Texte extrait |
En Ukraine, le manque de ressources conduit le gouvernement à se tourner vers le nucléaire. Avec 5 centrales dont la plus grande d’Europe, le pays est particulièrement bien doté et depuis sa dénucléarisation militaire en 1994, le nucléaire représente environ 50% de son mix électrique avec une baisse progressive de l’utilisation des hydrocarbures et du charbon. Cela permet une autonomie de production mais celle-ci repose sur des approvisionnements en combustibles qui affectent la sécurité énergétique ukrainienne notamment en renforçant le facteur russe (voir infra). Ces centrales étant de manufactures soviétiques (VVER-440 pour Rivne 1 et 2, VVER-1000 pour les autres), cela pose des problèmes de compatibilités industrielles concernant leur entretien ou leurs combustibles, contrôlés par Rosatom depuis la chute de l’URSS. Westinghouse, entreprise américaine, propose des combustibles compatibles avec les centrales VVER-1000 et VVER-440 depuis respectivement 2005 et 2023 permettant de s’émanciper de cette dépendance.

B. Un réseau en voie d’obsolescence

Si les dépendances au sortir de l’URSS se présentent différemment en Ukraine et au Kazakhstan, des problématiques communes sont à relever comme l’écart de prix disproportionné entre les productions thermiques ou nucléaires et les énergies renouvelables, l’intensité énergétique anormalement élevée, le gaspillage, ou les pertes lors du transport et de la transformation du courant. Cela tient en partie des infrastructures vieillissantes qui demandent d’importantes (et coûteuses) rénovations. Au sortir de l’URSS, les rendements du parc nucléaire ukrainien sont mauvais, les barrages hydroélectriques sur les principaux cours d’eaux frisent l’obsolescence et ses centrales thermiques sont sans combustibles. Du fait de problématiques sociales, le gouvernement soutient à bout de bras l’industrie lourde, particulièrement énergivore et en perte de vitesse.

Données fournies |

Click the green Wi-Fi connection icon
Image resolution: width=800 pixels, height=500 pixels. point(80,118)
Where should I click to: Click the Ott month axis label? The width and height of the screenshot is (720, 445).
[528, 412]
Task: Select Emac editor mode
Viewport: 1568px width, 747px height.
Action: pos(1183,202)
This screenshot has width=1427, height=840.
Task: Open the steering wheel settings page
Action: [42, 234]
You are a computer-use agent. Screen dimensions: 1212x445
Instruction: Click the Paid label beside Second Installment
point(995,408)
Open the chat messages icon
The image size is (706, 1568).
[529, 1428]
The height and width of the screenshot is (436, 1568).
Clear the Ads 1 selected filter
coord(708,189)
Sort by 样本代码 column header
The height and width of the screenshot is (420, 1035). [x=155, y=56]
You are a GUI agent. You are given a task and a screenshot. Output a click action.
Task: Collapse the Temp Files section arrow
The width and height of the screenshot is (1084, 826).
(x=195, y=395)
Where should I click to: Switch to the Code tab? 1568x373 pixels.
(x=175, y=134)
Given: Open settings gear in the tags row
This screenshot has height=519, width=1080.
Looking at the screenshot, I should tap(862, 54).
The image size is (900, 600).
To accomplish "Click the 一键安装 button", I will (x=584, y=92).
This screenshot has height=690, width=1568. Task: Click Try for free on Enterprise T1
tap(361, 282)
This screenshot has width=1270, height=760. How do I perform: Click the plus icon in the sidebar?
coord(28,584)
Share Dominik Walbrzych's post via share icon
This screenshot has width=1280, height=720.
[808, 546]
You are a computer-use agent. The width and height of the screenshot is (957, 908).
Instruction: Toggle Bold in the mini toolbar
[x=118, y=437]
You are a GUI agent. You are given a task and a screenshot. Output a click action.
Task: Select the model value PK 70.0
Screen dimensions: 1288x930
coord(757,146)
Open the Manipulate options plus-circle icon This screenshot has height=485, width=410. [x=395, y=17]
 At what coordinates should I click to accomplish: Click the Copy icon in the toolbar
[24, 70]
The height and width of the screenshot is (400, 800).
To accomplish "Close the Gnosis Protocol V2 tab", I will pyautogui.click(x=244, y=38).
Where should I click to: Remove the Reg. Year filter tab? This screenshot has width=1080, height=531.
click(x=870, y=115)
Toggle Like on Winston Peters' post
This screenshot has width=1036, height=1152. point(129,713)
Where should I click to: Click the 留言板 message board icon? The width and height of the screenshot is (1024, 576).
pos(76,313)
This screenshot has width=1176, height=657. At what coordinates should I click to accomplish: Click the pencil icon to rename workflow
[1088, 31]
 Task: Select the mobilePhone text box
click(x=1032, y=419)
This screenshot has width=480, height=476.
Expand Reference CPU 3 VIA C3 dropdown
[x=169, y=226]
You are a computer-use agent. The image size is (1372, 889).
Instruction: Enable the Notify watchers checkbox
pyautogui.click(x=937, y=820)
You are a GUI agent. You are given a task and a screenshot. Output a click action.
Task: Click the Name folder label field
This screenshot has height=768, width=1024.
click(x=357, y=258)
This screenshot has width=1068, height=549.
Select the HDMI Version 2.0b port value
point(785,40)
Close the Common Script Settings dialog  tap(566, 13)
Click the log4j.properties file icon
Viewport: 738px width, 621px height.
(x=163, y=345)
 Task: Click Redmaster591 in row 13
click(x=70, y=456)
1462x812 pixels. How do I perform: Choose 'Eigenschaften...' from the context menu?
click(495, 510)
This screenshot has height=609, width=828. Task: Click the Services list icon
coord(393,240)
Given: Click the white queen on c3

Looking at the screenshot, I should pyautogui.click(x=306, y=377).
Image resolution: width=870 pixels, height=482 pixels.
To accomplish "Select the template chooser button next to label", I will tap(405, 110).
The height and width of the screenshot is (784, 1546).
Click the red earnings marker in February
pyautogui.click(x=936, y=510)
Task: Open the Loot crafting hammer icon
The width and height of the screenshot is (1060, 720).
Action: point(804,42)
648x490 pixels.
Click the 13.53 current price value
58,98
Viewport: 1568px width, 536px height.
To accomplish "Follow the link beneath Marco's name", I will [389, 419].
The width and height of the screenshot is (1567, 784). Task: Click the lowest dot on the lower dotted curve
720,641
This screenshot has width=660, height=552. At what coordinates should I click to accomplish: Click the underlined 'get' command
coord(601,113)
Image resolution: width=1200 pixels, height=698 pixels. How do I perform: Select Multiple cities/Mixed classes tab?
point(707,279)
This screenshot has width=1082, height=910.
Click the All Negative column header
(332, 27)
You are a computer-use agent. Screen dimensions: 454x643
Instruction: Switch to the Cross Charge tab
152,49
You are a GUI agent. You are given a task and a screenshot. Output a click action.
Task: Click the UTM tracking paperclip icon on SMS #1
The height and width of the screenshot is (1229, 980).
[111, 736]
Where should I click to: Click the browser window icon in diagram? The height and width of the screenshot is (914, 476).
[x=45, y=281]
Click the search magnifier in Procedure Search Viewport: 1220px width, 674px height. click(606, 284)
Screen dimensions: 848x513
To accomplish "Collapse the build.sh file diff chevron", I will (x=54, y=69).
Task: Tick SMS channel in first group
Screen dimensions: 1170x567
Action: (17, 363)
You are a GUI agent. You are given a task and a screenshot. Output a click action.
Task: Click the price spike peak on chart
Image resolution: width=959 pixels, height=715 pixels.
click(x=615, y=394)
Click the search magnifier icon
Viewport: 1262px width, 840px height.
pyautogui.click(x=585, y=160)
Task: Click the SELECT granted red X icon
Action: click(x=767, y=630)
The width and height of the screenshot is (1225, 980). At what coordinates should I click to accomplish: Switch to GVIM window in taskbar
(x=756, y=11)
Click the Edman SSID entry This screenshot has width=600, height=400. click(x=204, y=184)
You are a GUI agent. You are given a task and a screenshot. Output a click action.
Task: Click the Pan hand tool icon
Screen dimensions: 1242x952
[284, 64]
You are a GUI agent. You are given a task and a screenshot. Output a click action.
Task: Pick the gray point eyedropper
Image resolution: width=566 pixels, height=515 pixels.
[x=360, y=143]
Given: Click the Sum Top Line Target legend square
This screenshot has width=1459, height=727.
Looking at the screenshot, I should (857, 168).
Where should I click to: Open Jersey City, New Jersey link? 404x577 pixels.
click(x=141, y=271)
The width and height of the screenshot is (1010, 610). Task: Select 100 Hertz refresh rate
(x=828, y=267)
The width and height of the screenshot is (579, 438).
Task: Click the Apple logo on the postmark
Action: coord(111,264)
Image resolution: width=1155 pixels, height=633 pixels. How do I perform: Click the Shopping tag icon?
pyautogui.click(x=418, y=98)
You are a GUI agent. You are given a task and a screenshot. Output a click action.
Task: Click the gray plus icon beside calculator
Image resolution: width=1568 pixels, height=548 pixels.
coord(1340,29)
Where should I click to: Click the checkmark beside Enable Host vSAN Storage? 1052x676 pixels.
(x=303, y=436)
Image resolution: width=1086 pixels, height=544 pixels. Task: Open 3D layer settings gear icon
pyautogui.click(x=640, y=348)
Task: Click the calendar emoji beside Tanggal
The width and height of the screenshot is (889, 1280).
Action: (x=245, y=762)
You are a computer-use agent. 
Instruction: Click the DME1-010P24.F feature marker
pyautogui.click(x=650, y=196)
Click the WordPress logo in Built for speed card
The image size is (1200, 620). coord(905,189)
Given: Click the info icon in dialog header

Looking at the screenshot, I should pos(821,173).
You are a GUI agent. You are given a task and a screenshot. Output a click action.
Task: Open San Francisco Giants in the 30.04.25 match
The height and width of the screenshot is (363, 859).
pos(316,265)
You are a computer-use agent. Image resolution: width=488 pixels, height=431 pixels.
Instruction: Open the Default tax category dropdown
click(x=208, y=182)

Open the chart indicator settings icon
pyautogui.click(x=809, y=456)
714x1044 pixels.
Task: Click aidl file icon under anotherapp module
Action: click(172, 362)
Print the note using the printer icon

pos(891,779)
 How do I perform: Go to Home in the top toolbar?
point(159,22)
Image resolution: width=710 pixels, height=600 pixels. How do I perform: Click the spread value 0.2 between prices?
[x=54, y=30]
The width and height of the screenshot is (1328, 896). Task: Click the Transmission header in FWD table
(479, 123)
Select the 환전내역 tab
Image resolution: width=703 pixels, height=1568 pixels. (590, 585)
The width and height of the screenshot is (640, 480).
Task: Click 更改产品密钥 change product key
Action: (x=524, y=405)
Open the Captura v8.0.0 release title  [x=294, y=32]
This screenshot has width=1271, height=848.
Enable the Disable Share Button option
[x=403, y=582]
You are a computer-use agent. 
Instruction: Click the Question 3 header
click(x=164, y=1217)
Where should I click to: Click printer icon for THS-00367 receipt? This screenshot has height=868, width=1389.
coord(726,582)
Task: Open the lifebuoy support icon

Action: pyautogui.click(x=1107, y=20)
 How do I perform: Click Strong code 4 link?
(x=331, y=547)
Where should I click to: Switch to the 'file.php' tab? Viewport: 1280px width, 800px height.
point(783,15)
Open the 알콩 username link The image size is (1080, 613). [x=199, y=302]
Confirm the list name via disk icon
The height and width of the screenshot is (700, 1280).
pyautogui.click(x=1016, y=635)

Consigne | Poursuivez le texte sur la situation énergétique de l'Ukraine et du Kazakhstan en reprenant juste après sa dernière phrase.

Résultat attendu |
Le Kazakhstan, qui lui abonde de ressources naturelles, en fait un usage irrationnel et « est l’un des pays les plus énergivores au monde [5] ». Un rapport pour la Banque asiatique de développement concluait en 2016 que « 70% des infrastructures de génération énergétique ont besoin de rénovations [6] », soulignant la concentration dans le Nord de près de 77% des capacités de génération du pays et l’âge avancé des infrastructures. De plus, des investissements massifs sont régulièrement nécessaires pour réparer le système électrique notamment après les inondations de printemps. Un problème concernant l’établissement des statistiques est à relever dans les deux pays. On peut y voir une réminiscence des pratiques de tricheries statistiques soviétiques que « l’effet Gerschenkron » a fait passer à la postérité. Or, cela nuit à la planification des besoins et à la qualité des analyses du fait du manque de transparence des données. Cette opacité peut être involontaire, par manque d’expertise technique ou de matériel adéquat, ou volontaire pour bénéficier d’activités quasi-fiscales. Des améliorations techniques visent à réduire l’intensité énergétique via une meilleure maitrise des infrastructures existantes comme la mise en place de Dynamic Line Rating en Ukraine ou le développement d’un jumeau numérique de la grille énergétique kazakhstanaise par les Français d’Assystem, selon les accords signés en novembre 2024 en marge de la visite à Paris du président Tokaïev.

II. Quels freins internes à l’indépendance énergétique ?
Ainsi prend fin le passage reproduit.